Questo non è che uno dei modi in cui, nel corso dei secoli, il brustico è comparso nei pasti degli abitanti di Chiusi e delle zone limitrofe. È un piatto molto antico, c’è chi lo fa addirittura risalire agli Etruschi ma non mi azzarderei a tanto. Di certo, è un modo di cucinare e consumare il pesce molto caratteristico, nel quale si potrebbero anche ravvisare elementi di ritualità, nel fatto di gettare il pesce sulle fiamme ancora vivo, quasi come se fosse un sacrificio, o nella presenza del fumo che nell’antichità era strettamente legato alle offerte votive agli dei.
Quale che ne sia l’origine, è ancora oggi un piatto che i chiusini gustano con piacere, quasi fosse un simbolo identitario, mentre la brace del fuoco è ancora viva sulle canne secche e il lago veglia placido dalla sua conca perfetta.

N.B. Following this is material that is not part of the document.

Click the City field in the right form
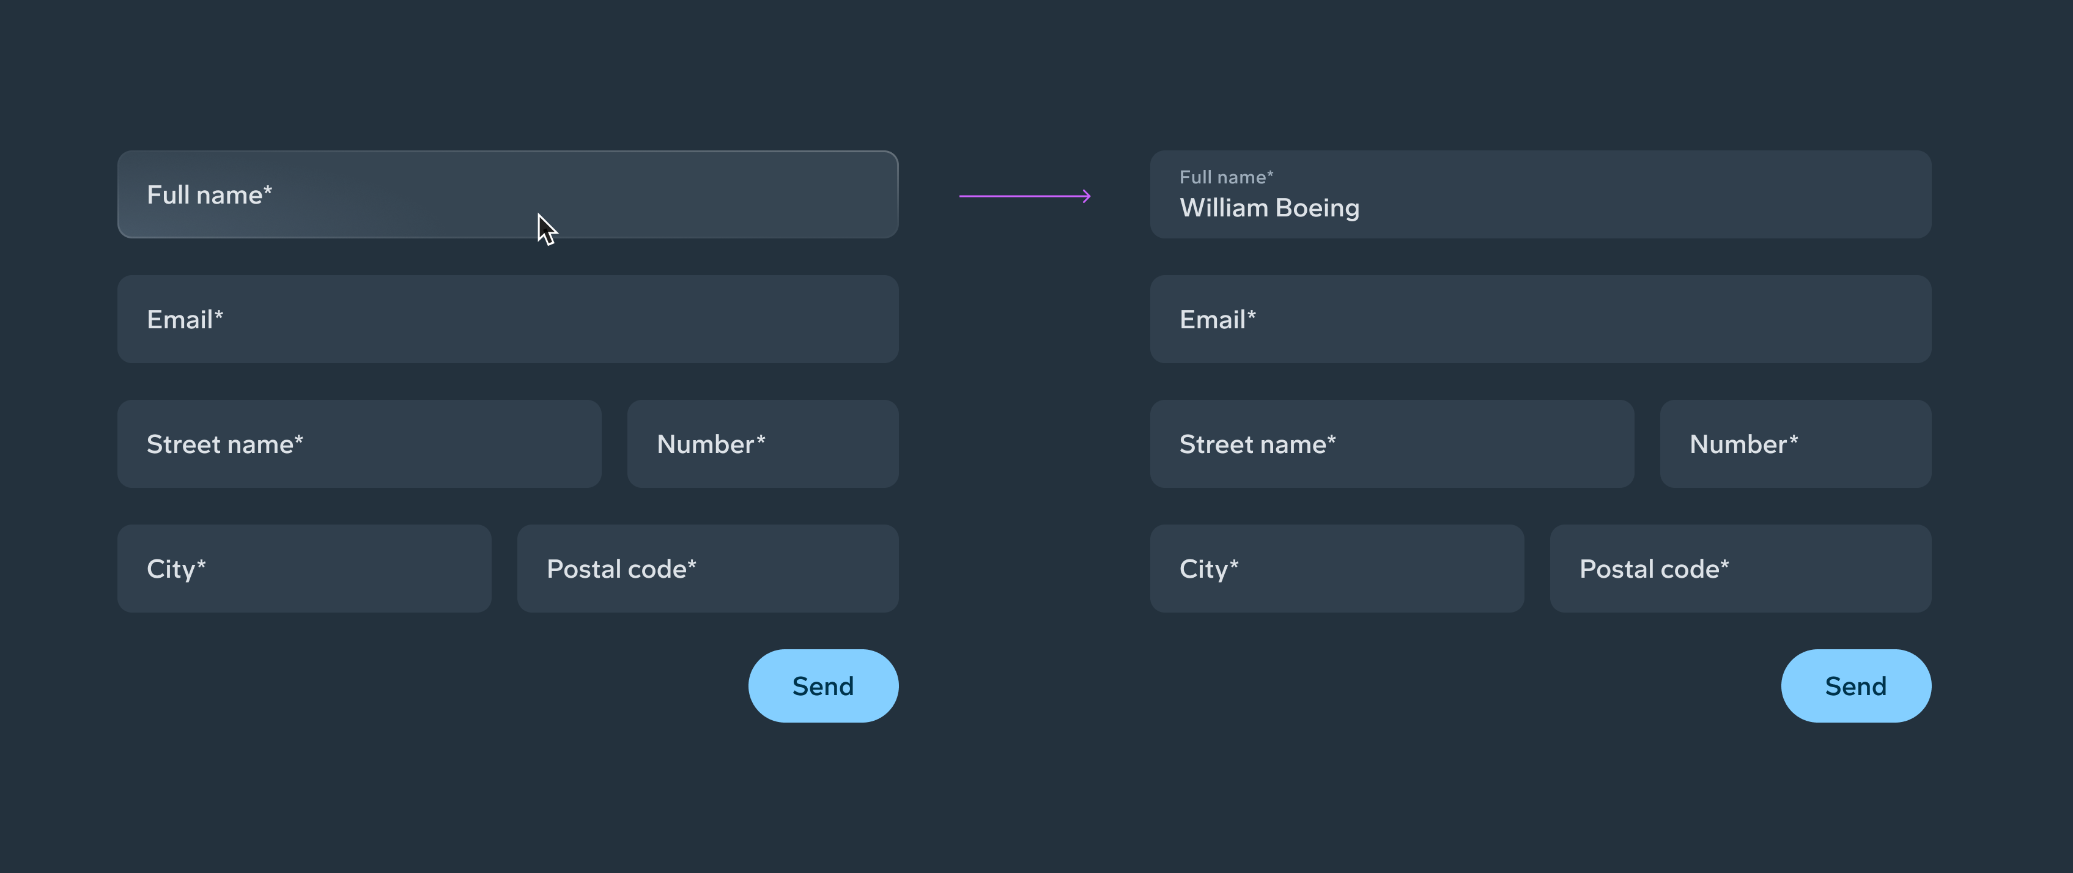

Per la realizzazione questa ricetta, così particolare e difficilmente replicabile, il mio merito è pressochè nullo. Il babbo si è prodigato per trovare il pesce, ha approntato il fuoco e si è dedicato alla cottura, attività nella quale eccelle. La mamma, solerte e attenta, si è occupata di pulire e sfilettare il pesce. Io non ho dovuto far altro che dedicarmi alle foto, e alla tavola. A loro tutti i ringraziamenti.
BRUSTICO
Dosi: 4 persone Tempo di preparazione: 40 minuti Tempo di cottura: 5-10 minuti
Si mette il pesce fresco – senza squamarlo nè togliere le interiora – su una griglia o rete metallica. Si accende un fuoco con delle canne secche poste al di sotto della gratella ma che sporgono anche all’esterno e mentre il fuoco brucia si muovono le canne in senso orizzontale per cercare di dare una cottura il più omogenea possibile a tutto il pesce. Il tempo di cottura dipende dalle dimensioni dei pesci, di media servono almeno 5-6 minuti per ciascun lato. Alla fine il pesce risulta completamente nero all’esterno: è questo tipo di cottura che gli conferisce il tipico sapore affumicato e un po’ amarognolo.

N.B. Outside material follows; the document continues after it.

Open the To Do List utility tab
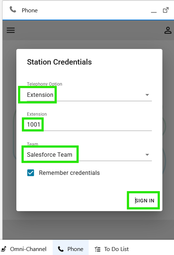The height and width of the screenshot is (255, 174). 112,249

Ogni pesce viene poi raschiato con una spugnetta metallica o con un coltello per togliere le squame bruciate, dopo di che si pulisce per ottenere dei filetti. Prima si tolgono la testa e la coda, poi si incide sul dorso con un coltello, si apre a libro e si tolgono sia le interiora ventrali che la spina dorsale. Poi si rimuovono le lische più piccole che sono rimaste dentro e che comunque vengono via piuttosto facilmente.
Si dispongono i filetti sui piatti da portata e si condiscono con sale e pepe, un po’ di aceto e abbondante olio evo. A piacere, si può aggiungere anche del limone.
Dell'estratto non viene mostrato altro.